Однако их надорванную жизнь пришлось налаживать им же самим. Свезлось и собралось все то, что убереглось из артельного добра, через слезы, но добавлялось и своего, чтоб как-то удержать общую силу, какая еще нужна была для каждого, для всех и для фронта тоже. Так, самочинно и колхозно стала налаживаться жизнь в Лядове после оккупации. Но все с большим лихом бушевала война и конца ее еще и никто не мог видеть.
30
… Бабка Надеиха, сделав наказ Клавде, чтобы муж, как объявится дома, немедля шел в сельсовет, ни слова не сказала, зачем и по какой надобности его покликал сам Шумсков. Зато, волочась по деревне, как бы ненароком, без всякой на то нужды и корысти, она раззвонила всем встречным-поперечным, что Николай Зимний призывается на «хронт». И пока она пробиралась по кисельным заснеженным лужицам назад до своей избы, все Лядово уже знало об «окончательной мобилизации» всех мужиков поголовно. Каждый добавил к новости, какую разнесла Надеиха, лишь по единому словечку, и вышла уже «окончательная мобилизация» — так чутко, так настороженно и с преувеличенным страхом жила теперь вся Лядовка. Но голосила пока одна Клавдя. Надеиха еще и не вышла за околицу зябревского палисада, как в дом Зябрева пулей влетела горькая весть о призыве хозяина на войну. В истошном реве, в своем бабьем неистовстве Клавдя ломала руки, рвала волосы, не зная что говорить и что делать. Кто-то из сердобольных соседей послал старшего сына в лес за дедом Разумеем, кто-то сбегал за самим Зимком. Но тот прошел мимо дома и направился в сельсовет, как было велено. Он не выносил бабьих слез, не хотелось ему верить и в «окончательную мобилизацию». Чепуха — и только! Какой-нибудь отсебятины опять навыдумывал Шумсков, гораздый на всякие «мобилизации» — успокаивал себя Зябрев. И правда, любил это устрашительное словцо лядовский партиец: мобилизуем хлеб фронту, или там валенки для солдат, мобилизуем ребят на сбор колосков, мобилизуемся на заем, на сев, на пахоту и на все, на все, что должна была делать деревня всем обществом… И вот «окончательная мобилизация» мужиков!

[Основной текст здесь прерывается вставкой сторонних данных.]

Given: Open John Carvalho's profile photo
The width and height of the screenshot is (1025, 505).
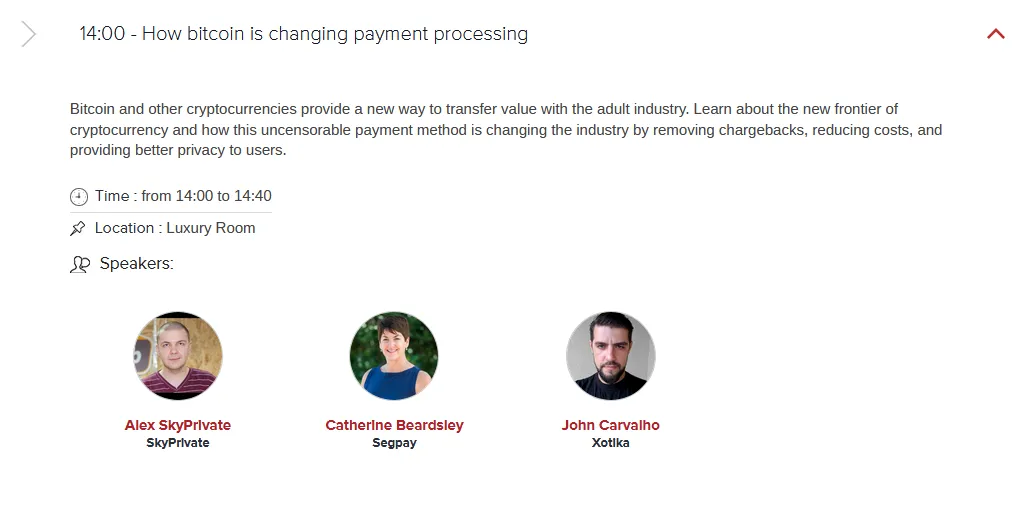Looking at the screenshot, I should [611, 356].

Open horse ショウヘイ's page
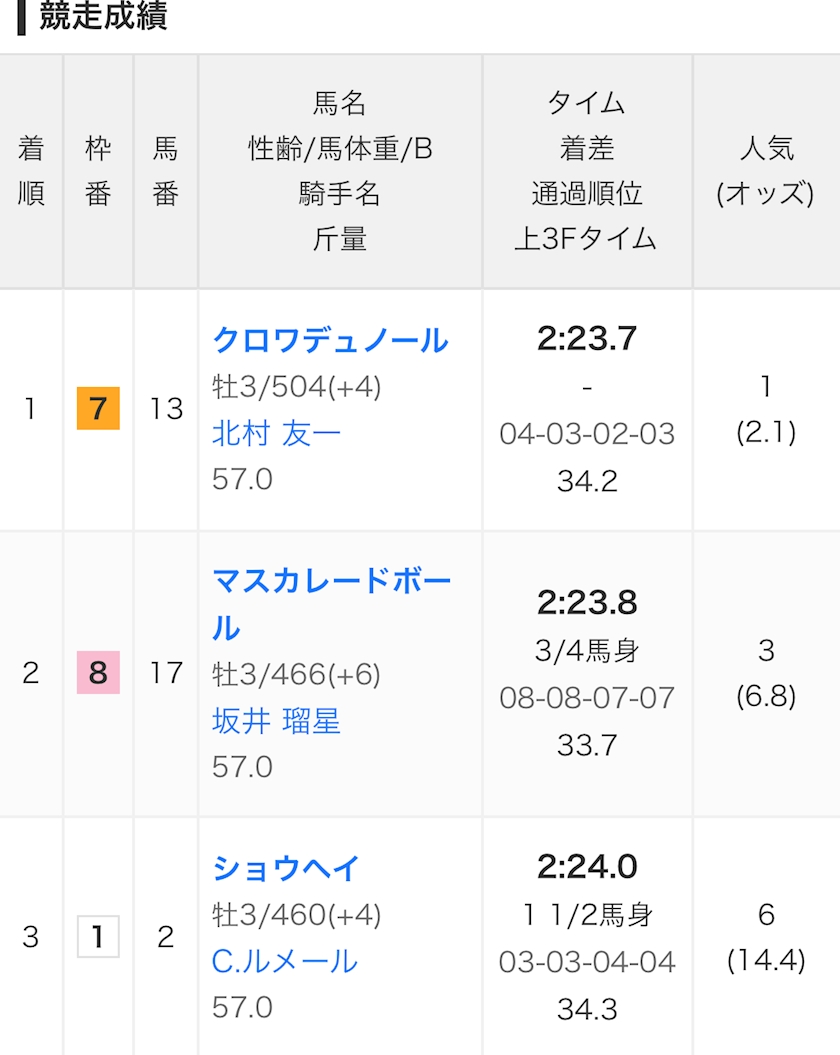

Как ни торопил себя Николай, ноги не шли как хотелось бы. Расквашенный солнцем ночной снег студенистой жижицей чавкал под сапогами и было противно слышать даже свои собственные шаги… Ни радио, ни телефона к деревне еще не подвели, дороги, и те еще не накатались к Лядовке после оккупации — и Зябрев неспроста ломал голову: какой оказией занесло в его деревню весть о мобилизации, да еще и «окончательной».
Когда Зимок вошел в сельсовет, Антон Шумсков принял начальственный вид: властно насупил брови и стал покашливать в кулак, вглядываясь в лицо мобилизованного Зябрева.
— Чиво позвал, председатель? — Николай снял овчинную папаху, огладил пятерней незнамо когда полегчавшие волосы на голове и, пройдя поближе к председательскому столику, устало плюхнулся на лавку, заслонив широченной спиной окошко. В избе разом сник свет, будто завечерело. И это пришлось как бы кстати — Антону было легче заговорить, хотя бы о чем-нибудь пустом и стороннем.
— Эдак и солнце заглушить можно. Отсядь маленько от окна-то, дай свету…
— Ну и скажешь ты, Антон Захарыч, — застеснялся польщенный Николай. Отодвинулся от окна и полез за куревом.
— А што? Глянь, плечища-то! Хоть пулемет на них, хоть самою гаубицу… А на спине и аэроплан поместится.
Антону, по своей жалости, хотелось как-то поосторожнее, вроде бы с шуткой, подойти
— Сила у тебя сильная — и мерить не надо.
— Мерили уже. И еще померят — будь здоров… Я сегодня поутру вожусь с хомутами-то и слышу: наши-то, должно, еще подо Мценском канонадят, дальше не сдвинутся никак. Вот тебе и сила! Давай лучше закурим.
Шумскову показалось, что Николай уже догадался, зачем его позвали, осмелел:
— На то и война, чтоб силу мерить… А пушки и я еженощно слышу. В иной час, ежели по морозцу, так и чудится: вот он, фронт-то, назад откатывается — опять беда на порог… Давай табачку!
— Не откатится. Не дозволят! — с самоуверенностью знатока проговорил Николай, подавая кисет Антону.
— Да оно так. Меры принимает наш Верховный… Новая мобилизация объявлена, — сказал председатель и поднялся с табуретки. Затем тебя и позвал, Николай Иванович, — председатель сельсовета протянул повестку Зябреву: — По твою душу!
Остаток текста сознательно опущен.